### WHAT THIS EXERCISE ASKS
1. Answer these questions using the forum posts on space missions:
(a) In the proposed division of labor, which country goes to the moon?
(b) Which two planets does Ivan Viehoff name as destinations for Cassini style missions?
(c) According to IsaacKuo, what is needed to refuel?
2. From the forum posts on space missions, extract word for word the passage that begins at the words "Actually sounds like" and stops after the words "a lot more.".

### SOURCE DOCUMENT
———
The Chinese can have the moon. Division of labor: China goes to the moon, the US does science elsewhere.

Actually sounds like a good idea, if you ask me.

Ivan Viehoff
2010-Feb-02, 02:17 PM
I agree it is well cancelled. The money would be much better spent on Cassini style missions to Uranus and Neptune, etc, where we would learn a lot more.

We won't be sending men to Mars in your children's potential working life time either. Probably not their entire lifetime. The much higher gravity of Mars than the moon makes the return trip so very much more difficult. Just work out the payload and energetic requirements of it all. It will require very many separate spacecraft, probably with swarms of reserves too in case any single one is lost. We need to have a much lower Mars spacecraft failure rate even to consider it, even with provision of reserves. It will a very long time to acquire that kind of reliability. And we will need to be so very much richer for such a massively mission to be affordable.

IsaacKuo
2010-Feb-02, 03:30 PM
Last time I checked, to refuel, you need a fuel dump.
———
Records from a data collection

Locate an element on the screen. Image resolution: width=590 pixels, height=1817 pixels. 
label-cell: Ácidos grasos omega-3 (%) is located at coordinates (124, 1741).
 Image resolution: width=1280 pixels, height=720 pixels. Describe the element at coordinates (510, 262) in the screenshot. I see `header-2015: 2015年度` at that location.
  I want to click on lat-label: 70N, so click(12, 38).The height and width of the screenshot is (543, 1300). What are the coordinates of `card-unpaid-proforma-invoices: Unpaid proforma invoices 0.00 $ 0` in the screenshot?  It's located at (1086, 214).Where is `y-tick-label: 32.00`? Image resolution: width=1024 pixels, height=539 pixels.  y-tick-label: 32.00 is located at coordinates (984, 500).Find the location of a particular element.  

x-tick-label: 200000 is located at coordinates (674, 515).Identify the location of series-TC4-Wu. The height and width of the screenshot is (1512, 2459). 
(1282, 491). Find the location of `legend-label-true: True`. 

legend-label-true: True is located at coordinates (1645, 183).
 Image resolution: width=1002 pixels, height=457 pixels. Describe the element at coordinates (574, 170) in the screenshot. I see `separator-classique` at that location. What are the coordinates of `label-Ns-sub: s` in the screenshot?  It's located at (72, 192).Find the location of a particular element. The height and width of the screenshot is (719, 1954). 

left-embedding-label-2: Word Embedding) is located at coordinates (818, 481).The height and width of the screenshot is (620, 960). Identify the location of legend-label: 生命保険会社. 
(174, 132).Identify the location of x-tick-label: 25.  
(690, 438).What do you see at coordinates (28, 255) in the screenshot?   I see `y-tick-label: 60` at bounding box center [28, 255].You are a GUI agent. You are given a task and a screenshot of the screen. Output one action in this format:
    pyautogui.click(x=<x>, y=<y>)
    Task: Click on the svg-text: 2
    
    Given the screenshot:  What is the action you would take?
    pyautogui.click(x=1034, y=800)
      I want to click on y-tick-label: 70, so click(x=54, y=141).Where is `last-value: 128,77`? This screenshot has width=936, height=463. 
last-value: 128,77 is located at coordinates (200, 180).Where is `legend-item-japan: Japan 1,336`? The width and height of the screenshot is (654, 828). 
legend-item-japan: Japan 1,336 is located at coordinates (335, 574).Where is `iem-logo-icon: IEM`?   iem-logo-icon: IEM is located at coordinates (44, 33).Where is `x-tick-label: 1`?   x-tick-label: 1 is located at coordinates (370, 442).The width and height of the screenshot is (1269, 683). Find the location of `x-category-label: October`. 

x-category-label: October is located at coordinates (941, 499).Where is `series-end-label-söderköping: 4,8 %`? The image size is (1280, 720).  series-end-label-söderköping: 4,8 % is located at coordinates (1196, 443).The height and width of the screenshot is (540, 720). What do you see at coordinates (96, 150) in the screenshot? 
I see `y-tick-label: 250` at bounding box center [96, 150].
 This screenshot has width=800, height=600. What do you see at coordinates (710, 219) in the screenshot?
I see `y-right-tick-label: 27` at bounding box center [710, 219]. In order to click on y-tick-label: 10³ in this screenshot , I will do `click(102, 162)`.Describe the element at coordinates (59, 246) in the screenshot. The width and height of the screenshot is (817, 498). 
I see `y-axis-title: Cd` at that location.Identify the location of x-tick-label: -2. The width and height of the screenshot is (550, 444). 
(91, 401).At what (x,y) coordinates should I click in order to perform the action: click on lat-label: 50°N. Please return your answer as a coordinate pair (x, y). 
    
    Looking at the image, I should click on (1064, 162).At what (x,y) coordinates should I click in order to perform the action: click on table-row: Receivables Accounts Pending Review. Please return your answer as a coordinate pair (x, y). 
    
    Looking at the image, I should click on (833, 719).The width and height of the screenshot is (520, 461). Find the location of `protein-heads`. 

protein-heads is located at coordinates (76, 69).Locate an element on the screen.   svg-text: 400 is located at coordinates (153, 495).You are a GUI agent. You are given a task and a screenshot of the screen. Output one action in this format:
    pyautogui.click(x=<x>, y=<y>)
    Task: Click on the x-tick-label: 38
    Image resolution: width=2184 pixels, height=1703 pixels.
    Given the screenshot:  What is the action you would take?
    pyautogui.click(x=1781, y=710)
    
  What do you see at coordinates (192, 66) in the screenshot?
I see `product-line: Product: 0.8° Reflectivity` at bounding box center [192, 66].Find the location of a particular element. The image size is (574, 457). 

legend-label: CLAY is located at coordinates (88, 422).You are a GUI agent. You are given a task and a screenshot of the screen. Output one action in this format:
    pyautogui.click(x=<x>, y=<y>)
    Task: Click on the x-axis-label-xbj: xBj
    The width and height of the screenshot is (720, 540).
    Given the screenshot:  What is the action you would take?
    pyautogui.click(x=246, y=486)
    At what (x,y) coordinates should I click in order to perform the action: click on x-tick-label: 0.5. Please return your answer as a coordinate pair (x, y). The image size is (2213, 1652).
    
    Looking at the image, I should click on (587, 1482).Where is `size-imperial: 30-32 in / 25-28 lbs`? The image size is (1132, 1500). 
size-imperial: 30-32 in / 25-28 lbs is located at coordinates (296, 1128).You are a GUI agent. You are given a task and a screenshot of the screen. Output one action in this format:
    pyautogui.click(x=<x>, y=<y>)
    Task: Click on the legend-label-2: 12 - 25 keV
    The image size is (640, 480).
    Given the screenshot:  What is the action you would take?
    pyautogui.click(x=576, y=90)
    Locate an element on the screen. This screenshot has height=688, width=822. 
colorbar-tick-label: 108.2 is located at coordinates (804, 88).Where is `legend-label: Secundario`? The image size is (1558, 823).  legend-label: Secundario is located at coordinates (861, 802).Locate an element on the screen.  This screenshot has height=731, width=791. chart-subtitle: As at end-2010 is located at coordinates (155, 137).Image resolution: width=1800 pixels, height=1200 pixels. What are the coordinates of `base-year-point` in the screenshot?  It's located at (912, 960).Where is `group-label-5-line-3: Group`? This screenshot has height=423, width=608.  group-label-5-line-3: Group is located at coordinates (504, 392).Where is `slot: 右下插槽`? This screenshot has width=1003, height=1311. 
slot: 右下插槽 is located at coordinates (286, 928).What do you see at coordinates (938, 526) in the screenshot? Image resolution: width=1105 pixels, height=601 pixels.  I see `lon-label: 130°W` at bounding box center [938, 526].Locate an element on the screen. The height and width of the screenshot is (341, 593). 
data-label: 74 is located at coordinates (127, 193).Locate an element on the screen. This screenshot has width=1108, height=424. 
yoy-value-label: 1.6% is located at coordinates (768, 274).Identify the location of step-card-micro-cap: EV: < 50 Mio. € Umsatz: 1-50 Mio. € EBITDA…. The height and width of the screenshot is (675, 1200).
———
### EXERCISE RESULTS
1.
(a) China
(b) Uranus and Neptune
(c) A fuel dump

2.
Actually sounds like a good idea, if you ask me.

Ivan Viehoff
2010-Feb-02, 02:17 PM
I agree it is well cancelled. The money would be much better spent on Cassini style missions to Uranus and Neptune, etc, where we would learn a lot more.